We can resolve to be more empathetic — to try to understand the feelings and experiences of others as if they were our own. It is one of the most important skills we can learn.
Over the past year in particular, it has become clear that Americans disagree about a lot of issues. While it can be easy to assume we are irreparably divided, that's only true if we believe it.
Humans are biologically and emotionally hardwired to care about others. In the last 20 years, scientists have observed portions of the human brain that light up with neural activity when we see people experiencing pain or emotions that we have experienced before. Scientists have also discovered that there's an entire part of the brain — the anterior insular cortex — that's wired to reward decision-making that helps cultivate positive emotional experiences.
But how do we actively incorporate this caring for others into our lives? Perhaps the easiest way is through another metaphor. Think of empathy as a muscle. If we don't use it, it gets weaker. If we exercise it regularly, it becomes more powerful.
Here are a few ways we can all make empathy one of our resolutions in 2017.
1. Actively seek out people who look at the world differently than you do.
If social media tells us anything, there are a lot of different opinions about how the world should be run. But instead of reflexively hitting the block or mute button, consider engaging people with compassion and understanding. Ask questions and approach situations with calmness and an open heart. It may not change your mind (or theirs), but you might start to understand and appreciate why they feel the way they do.
2. Experience the world of a disadvantaged social group.
Research shows that seeing the world through the eyes of marginalized or stigmatized social groups makes us more empathetic. That in turn makes us more likely to want to help others. Why not volunteer at a homeless shelter or a center for battered women or LGBTQ youth? You'll learn about their lives, and maybe a little more about yourself, too.
3. Learn more about religious groups of which you are not a member.
According to a 2014 Pew Research study, 76% of Americans consider themselves religious. Even if you aren't religious yourself, making an effort to understand how believers of a specific faith see the world can be eye-opening and enlightening.
4. Confront your own biases and examine why you have them.
Peer-reviewed academic studies have showed that being empathetic can reduce racism and prejudice. In the spirit of self-improvement, take some time to think about any specific biases or preconceptions you have about groups or social issues. Write them down and consider them seriously. Are they new or something learned from childhood? How can you change them and move on? Think about concrete steps you can take, from seeing a counsellor or a therapist to simply reading more. Be kind to yourself, but fair.

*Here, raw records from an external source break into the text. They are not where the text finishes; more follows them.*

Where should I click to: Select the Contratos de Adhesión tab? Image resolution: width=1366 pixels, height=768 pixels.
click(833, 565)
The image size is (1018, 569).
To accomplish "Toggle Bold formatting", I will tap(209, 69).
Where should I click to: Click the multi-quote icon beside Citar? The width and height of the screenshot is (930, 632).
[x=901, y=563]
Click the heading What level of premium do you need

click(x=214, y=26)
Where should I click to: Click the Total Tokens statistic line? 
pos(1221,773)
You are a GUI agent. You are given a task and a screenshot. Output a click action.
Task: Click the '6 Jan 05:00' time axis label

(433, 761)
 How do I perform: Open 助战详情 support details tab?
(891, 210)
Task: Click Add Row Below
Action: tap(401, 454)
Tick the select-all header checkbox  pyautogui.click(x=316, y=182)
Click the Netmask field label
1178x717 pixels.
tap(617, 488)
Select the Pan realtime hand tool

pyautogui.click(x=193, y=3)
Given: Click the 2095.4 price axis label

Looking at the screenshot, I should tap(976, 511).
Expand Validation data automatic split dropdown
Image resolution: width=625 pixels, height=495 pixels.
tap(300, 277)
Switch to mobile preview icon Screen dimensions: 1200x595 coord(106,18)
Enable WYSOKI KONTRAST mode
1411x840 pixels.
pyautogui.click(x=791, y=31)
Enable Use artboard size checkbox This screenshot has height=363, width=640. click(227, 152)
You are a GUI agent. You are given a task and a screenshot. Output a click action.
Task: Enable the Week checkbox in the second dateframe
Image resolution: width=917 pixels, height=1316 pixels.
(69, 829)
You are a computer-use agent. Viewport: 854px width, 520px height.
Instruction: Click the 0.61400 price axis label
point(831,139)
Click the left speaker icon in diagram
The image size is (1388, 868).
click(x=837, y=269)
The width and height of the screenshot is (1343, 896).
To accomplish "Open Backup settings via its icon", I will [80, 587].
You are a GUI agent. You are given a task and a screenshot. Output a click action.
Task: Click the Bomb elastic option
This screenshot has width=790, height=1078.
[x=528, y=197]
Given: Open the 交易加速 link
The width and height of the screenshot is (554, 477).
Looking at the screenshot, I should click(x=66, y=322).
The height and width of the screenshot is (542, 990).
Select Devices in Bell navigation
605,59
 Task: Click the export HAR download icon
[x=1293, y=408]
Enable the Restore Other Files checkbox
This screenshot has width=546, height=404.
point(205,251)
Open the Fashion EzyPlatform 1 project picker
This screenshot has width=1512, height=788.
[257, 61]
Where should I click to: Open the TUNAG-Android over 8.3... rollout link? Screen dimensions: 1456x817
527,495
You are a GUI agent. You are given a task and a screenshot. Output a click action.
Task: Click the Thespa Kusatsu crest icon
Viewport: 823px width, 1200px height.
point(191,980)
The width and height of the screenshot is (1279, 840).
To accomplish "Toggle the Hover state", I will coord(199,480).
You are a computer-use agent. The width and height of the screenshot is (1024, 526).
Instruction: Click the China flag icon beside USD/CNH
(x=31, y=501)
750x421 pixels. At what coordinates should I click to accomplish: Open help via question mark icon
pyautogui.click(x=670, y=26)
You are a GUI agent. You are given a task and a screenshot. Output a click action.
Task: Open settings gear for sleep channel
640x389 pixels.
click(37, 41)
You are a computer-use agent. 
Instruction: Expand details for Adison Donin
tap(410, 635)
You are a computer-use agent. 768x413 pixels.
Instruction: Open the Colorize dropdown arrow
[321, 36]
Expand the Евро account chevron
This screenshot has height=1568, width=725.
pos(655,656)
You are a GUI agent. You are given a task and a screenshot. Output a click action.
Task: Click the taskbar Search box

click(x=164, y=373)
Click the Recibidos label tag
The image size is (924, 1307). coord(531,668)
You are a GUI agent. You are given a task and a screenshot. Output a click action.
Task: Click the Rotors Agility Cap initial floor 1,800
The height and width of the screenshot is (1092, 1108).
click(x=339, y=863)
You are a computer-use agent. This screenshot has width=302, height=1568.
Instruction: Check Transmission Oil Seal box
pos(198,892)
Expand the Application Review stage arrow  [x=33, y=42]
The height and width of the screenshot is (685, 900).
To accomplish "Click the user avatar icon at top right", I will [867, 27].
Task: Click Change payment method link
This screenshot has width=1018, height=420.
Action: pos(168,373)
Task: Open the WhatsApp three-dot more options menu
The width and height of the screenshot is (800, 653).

5. Expand your perspectives and challenge your beliefs.
Comfort zones have their name for a good reason. They're cozy, warm, and safe. But they're also limiting. If we're serious about repairing social rifts in our society, we need to be open to having hard conversations around contentious issues. Things may get awkward and uncomfortable, but it's necessary.
Ultimately, empathy is like the real-life version of those annoying internet ads from the early 2010s — it is the "one weird cure" for so many of the social problems we find ourselves facing today.
Empathy has the capacity to be transformative — potentially on a world scale. All it takes is our resolve and commitment. May we all find that in ourselves in 2017!